## INFORMATION GIVEN
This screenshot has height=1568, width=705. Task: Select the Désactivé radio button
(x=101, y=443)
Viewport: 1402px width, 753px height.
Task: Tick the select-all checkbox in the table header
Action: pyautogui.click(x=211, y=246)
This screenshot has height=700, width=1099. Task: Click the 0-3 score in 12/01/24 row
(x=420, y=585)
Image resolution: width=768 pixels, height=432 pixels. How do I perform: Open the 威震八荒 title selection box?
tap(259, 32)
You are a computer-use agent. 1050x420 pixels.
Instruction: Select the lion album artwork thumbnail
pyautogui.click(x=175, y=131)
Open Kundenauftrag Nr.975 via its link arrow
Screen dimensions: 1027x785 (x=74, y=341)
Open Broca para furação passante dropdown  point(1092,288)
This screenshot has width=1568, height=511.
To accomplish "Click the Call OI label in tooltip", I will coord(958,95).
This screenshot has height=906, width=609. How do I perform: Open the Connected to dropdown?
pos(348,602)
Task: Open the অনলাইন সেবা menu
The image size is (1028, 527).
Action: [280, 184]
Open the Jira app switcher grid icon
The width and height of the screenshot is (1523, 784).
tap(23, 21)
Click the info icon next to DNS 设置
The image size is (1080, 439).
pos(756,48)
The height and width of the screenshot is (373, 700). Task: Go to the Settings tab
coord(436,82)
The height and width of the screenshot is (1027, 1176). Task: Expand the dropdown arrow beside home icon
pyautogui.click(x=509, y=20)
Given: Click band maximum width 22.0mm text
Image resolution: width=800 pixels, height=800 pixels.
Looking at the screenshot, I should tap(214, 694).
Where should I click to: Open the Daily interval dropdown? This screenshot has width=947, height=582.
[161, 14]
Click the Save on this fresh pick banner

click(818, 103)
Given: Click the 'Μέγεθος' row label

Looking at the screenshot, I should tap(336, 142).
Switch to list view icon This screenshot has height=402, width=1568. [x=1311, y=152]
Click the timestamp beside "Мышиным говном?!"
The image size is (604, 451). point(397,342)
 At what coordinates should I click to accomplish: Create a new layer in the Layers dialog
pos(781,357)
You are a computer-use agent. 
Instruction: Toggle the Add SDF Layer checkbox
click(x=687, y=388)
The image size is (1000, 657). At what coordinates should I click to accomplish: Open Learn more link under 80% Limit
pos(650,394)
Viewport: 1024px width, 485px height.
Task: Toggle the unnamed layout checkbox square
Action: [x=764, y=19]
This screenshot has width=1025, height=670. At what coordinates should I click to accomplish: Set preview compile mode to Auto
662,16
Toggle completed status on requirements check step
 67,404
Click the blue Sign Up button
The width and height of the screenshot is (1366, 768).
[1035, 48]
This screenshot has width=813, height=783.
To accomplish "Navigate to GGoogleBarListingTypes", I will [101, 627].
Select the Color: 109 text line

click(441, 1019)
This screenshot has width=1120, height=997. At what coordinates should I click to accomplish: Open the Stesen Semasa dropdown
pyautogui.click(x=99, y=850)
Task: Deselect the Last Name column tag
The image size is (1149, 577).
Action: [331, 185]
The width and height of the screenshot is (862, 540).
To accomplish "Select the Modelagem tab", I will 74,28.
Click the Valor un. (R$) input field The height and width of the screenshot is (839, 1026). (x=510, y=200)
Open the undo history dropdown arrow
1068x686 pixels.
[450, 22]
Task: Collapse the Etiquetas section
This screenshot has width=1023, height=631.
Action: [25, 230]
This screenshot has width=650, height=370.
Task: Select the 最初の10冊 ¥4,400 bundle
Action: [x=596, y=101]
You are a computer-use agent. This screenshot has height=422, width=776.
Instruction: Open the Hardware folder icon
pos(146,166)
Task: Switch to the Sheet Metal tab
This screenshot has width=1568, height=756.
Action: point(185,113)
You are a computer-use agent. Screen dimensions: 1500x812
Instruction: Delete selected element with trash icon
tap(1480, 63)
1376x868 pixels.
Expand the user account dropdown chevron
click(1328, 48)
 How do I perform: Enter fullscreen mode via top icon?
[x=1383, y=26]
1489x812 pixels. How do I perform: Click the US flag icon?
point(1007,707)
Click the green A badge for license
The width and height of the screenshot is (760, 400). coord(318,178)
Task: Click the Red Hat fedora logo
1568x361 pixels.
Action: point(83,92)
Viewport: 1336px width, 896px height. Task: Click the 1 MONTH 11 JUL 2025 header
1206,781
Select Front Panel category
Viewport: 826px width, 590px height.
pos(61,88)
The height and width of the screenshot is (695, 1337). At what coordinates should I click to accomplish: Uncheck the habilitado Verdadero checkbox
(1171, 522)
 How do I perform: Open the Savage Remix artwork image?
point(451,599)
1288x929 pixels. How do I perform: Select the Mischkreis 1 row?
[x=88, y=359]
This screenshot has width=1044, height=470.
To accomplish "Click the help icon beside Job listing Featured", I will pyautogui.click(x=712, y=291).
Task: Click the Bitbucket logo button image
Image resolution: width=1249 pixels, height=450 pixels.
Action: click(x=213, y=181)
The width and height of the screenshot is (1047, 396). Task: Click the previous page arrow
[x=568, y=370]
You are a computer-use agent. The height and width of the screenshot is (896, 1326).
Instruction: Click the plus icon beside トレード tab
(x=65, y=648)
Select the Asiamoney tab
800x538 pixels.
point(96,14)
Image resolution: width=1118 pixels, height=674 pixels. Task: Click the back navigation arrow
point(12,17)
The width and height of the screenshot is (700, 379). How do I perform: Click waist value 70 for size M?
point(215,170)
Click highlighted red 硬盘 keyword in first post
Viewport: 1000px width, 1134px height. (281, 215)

## TASK DESCRIPTION
Using the listing above, say how many of its lines contain the string "agent", giving nothing but the figure.

## RESPONSE AREA
5